Origine
La SQPP a été fondée à Montréal, en 1991, par un groupe de psychothérapeutes, psychologues, travailleurs sociaux et psychoéducateurs soucieux du développement et de la reconnaissance de la psychothérapie au Québec. Une consultation sur les pratiques alternatives en santé avait déjà été tenue et une commission parlementaire devait bientôt être mise sur pied pour étudier des modalités d’encadrement de la psychothérapie. C’est dans ce contexte et à l’instigation de Monsieur Thomas Mulcair, alors président de l’Office des professions, qu’un premier groupe s’est formé pour jeter les bases de ce qui deviendrait la SQPP. L’un des premiers mandats que s’est donné la Société fut d’élaborer une définition de la psychothérapie qui tienne compte de la diversité des approches et d’établir des critères communs minimaux de formation. La pratique de la psychothérapie repose sur des formations très diversifiées qui présentent des approches, des façons de faire et des objectifs différents. Il apparaissait donc nécessaire de cerner les caractères convergents qui pourraient constituer un tronc commun pour cette profession en pleine expansion, de manière à préciser les critères de formation qui, tout en respectant la diversité des approches, garantiraient la compétence et le professionnalisme de ceux et celles qui se réclament de la psychothérapie.

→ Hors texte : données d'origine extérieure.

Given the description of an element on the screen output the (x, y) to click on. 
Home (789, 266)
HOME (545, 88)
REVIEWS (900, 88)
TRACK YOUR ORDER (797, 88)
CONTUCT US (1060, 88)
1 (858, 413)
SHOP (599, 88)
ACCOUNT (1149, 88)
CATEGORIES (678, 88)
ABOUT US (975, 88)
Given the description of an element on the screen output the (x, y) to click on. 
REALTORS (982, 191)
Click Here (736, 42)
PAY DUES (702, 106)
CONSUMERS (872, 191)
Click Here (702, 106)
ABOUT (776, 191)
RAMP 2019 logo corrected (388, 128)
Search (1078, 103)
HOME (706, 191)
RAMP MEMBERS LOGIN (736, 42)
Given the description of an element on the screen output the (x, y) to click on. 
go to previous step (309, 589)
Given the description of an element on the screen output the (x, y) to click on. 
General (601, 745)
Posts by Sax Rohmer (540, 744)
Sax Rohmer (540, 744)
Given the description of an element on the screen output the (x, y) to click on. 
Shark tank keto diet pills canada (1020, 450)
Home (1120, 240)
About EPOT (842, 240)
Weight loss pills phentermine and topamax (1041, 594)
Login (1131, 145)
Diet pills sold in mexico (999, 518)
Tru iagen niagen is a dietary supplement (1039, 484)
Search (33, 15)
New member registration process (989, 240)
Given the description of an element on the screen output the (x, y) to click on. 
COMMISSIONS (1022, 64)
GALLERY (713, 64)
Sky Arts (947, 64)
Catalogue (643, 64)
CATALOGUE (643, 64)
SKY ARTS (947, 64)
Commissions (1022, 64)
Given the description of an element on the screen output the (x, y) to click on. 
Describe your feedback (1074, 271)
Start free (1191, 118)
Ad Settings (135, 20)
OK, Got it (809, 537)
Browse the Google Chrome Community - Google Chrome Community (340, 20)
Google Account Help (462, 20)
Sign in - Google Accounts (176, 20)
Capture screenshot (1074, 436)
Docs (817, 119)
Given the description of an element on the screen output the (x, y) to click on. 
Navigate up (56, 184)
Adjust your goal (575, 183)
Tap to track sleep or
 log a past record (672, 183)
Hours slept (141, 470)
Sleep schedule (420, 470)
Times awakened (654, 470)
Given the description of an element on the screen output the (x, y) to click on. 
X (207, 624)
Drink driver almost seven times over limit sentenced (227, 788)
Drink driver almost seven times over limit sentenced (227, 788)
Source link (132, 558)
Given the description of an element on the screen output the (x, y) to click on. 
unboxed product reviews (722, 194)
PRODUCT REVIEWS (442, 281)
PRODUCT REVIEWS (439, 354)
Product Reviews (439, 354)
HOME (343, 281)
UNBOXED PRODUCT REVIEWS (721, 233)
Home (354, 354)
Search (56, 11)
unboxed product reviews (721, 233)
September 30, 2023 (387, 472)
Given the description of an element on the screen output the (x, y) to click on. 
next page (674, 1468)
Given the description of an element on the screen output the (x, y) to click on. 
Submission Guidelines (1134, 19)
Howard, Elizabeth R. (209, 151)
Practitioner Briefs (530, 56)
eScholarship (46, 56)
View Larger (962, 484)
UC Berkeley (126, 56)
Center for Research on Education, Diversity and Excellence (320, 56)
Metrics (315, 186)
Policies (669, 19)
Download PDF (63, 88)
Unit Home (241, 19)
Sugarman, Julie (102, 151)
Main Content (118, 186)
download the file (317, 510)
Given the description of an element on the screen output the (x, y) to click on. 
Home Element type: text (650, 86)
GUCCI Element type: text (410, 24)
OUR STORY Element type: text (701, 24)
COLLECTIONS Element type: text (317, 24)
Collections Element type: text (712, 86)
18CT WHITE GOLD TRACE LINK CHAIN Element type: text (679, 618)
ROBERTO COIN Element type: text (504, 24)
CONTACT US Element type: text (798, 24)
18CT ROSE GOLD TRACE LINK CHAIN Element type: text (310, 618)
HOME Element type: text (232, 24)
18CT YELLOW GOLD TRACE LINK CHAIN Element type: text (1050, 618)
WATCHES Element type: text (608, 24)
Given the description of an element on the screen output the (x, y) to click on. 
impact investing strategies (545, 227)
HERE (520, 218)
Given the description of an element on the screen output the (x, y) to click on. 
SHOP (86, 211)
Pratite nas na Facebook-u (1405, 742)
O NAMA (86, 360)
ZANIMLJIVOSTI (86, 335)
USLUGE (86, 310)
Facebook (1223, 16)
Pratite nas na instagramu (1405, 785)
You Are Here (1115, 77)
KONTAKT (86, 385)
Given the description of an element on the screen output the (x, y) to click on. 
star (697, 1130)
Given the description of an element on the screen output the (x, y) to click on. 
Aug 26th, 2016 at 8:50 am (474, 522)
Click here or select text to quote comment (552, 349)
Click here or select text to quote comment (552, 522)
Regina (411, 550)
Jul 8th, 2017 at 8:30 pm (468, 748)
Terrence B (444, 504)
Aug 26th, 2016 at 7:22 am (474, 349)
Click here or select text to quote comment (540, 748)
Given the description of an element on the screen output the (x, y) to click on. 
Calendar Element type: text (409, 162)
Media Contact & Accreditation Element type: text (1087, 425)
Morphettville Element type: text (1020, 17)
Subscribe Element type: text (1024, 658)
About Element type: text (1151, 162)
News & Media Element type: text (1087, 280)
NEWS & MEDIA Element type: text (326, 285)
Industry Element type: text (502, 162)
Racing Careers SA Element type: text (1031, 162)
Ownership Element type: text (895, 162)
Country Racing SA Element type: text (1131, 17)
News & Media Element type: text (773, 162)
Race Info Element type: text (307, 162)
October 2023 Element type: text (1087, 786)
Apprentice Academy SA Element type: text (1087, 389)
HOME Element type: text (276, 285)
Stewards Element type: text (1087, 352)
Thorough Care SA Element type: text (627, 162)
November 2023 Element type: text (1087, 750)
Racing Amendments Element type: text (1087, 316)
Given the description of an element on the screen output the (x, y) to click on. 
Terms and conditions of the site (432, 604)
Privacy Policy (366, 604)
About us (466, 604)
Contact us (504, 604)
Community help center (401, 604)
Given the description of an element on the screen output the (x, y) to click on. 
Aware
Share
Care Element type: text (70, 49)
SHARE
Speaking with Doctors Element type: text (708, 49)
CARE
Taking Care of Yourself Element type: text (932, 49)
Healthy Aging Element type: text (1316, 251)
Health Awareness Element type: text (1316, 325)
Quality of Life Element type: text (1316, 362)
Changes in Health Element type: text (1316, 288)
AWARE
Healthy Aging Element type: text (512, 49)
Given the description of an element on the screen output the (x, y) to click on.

La diversité des approches s’explique par l’évolution historique des connaissances en matière de psychothérapie, par les mutations et par les spécialisations à l’intérieur de ce champ de recherche en développement constant. Surtout, cette diversité émerge du travail clinique lui-même qui pousse le praticien à explorer et à élargir son champ d’intervention pour mieux répondre aux demandes d’aide. Traditionnellement liés à la psychiatrie, la psychanalyse ou la psychologie, les professionnels de la psychothérapie proviennent aujourd’hui de plusieurs horizons : travail social, psychoéducation, philosophie, sociologie, sciences infirmières, droit, sexologie, arts, anthropologie, etc.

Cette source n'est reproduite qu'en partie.